## Task objective
Find each line in the items that contains the word "Close", and copy those lines.

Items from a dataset
%%

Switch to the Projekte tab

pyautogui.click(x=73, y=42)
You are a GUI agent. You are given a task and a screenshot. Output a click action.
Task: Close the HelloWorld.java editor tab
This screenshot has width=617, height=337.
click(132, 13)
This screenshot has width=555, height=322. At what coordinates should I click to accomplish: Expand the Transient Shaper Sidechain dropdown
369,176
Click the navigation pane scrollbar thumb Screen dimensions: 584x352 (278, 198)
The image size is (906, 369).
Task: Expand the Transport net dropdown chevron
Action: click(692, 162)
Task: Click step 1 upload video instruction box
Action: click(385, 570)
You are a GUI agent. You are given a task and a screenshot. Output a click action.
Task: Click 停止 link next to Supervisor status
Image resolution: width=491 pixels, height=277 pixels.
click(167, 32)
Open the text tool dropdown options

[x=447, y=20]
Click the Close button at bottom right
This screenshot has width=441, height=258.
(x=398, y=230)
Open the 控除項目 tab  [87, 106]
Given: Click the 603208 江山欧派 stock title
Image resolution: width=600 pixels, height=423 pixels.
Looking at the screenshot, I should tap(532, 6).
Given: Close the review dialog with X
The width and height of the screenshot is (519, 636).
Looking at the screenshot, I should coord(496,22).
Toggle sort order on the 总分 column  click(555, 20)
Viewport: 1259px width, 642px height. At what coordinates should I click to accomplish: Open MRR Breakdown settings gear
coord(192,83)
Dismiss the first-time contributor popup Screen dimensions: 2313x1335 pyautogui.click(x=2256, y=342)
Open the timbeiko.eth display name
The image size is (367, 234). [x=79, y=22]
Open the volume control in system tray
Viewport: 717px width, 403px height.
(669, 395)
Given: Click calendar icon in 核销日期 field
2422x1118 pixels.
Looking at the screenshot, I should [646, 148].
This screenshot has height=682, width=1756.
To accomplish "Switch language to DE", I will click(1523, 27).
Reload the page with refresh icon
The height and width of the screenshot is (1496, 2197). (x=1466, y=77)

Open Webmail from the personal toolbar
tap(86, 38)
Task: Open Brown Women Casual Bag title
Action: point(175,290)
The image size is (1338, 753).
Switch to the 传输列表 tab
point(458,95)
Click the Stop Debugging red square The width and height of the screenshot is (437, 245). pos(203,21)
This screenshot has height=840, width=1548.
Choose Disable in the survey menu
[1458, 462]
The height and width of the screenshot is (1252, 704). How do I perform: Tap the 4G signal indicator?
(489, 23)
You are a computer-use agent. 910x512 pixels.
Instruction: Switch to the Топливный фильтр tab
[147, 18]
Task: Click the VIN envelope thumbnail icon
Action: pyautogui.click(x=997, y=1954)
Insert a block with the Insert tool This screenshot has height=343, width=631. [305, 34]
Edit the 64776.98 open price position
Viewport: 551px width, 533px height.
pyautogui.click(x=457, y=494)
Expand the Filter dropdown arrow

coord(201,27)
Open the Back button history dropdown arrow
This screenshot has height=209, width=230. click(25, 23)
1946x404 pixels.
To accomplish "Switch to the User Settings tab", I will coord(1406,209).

%%

## Solution for this exercise
Task: Close the HelloWorld.java editor tab
Click the Close button at bottom right
Given: Close the review dialog with X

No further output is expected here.